Collins, who’s reportedly read the entirety of said correspondence, which was obtained through a legal filing by app developer Six4Three, said as much while questioning Facebook V.P. Richard Allan before an assemblage of lawmakers from the U.K., Argentina, Belgium, Brazil, Canada, France, Ireland, Latvia, and Singapore on Tuesday morning. “An engineer at Facebook notified the company in October 2014 that entities with Russian I.P. addresses had been using a Pinterest A.P.I. key to pull over 3 billion data points a day through the Ordered Friends A.P.I.,” he said. In other words, Facebook supposedly knew in October 2014 that Russian entities were using a feature that let advertisers harvest mass amounts of user data.
The follow-up question was obvious: if Facebook had this information, did it do anything about it? “Was that reported or was that just kept, as so often seems to be the case, just kept in the family and not talked about?” Collins asked.

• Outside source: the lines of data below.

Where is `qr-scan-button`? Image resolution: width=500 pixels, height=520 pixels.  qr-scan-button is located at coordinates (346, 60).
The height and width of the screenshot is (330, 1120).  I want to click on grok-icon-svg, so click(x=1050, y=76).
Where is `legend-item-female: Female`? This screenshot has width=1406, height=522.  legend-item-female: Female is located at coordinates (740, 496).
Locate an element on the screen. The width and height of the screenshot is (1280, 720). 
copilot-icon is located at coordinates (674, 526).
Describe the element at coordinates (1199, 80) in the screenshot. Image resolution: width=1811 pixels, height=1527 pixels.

Allan did not elaborate on the documents, which have been sealed by a California court, but said the information they contain is “at best partial, at worst potentially misleading.” (According to Facebook, the document Collins referenced was taken out of context: “The engineers who had flagged these initial concerns subsequently looked into this further and found no evidence of specific Russian activity,” the company told the Hive on Tuesday.) That may soon be up to the public to decide: in an exchange with reporters, Collins said that while he “can’t give you an exact date” he “would hope we would be in a position to publish [the documents] very soon . . . Certainly within the next week or so,” once they’d been stripped of personal information.
Altogether, Facebook has faced a sharper, more sophisticated critique abroad than anything the company has dealt with on U.S. soil. Some, like Canada’s Charlie Angus, have gone so far as to openly propose breaking up Facebook in the wake of its video-metric inflation scandal. “I would consider that corporate fraud, on a massive scale,” he said. “The simplest form of regulation would be to break Facebook up, or treat it as a utility, so that we can all then feel that when we talk about regulation we are talking about allowing competition, we’re counting metrics that are actually honest and true . . . To allow you to gobble up all the competition is probably not in the public interest.” At times, Allan seemed to make concessions about the fallibility of his employer, adding that Facebook was willing to accept some regulation from governments around the world. “I am not going to disagree with you that we have damaged public trust in some of the actions that we’ve taken,” he said. “To the extent this is all clarified and we have a clear playbook to work from, that would be very helpful.”
Many of Allan’s answers were evasive, however, and at several points he told lawmakers he did not have enough information to respond to a particular question. Meanwhile, the specter of Allan’s absentee boss hung heavy over proceedings. A nameplate labeled “Mark Zuckerberg” sat before an empty chair that should presumably have held the C.E.O. And lawmakers repeatedly asked Allan why he’d been sent in his boss’s stead, to which he could only reply, “I have a role supporting my company as it tries to grapple with the issues we are discussing today, and when we are trying to decide where senior officers of the company should be, we need to balance that out.”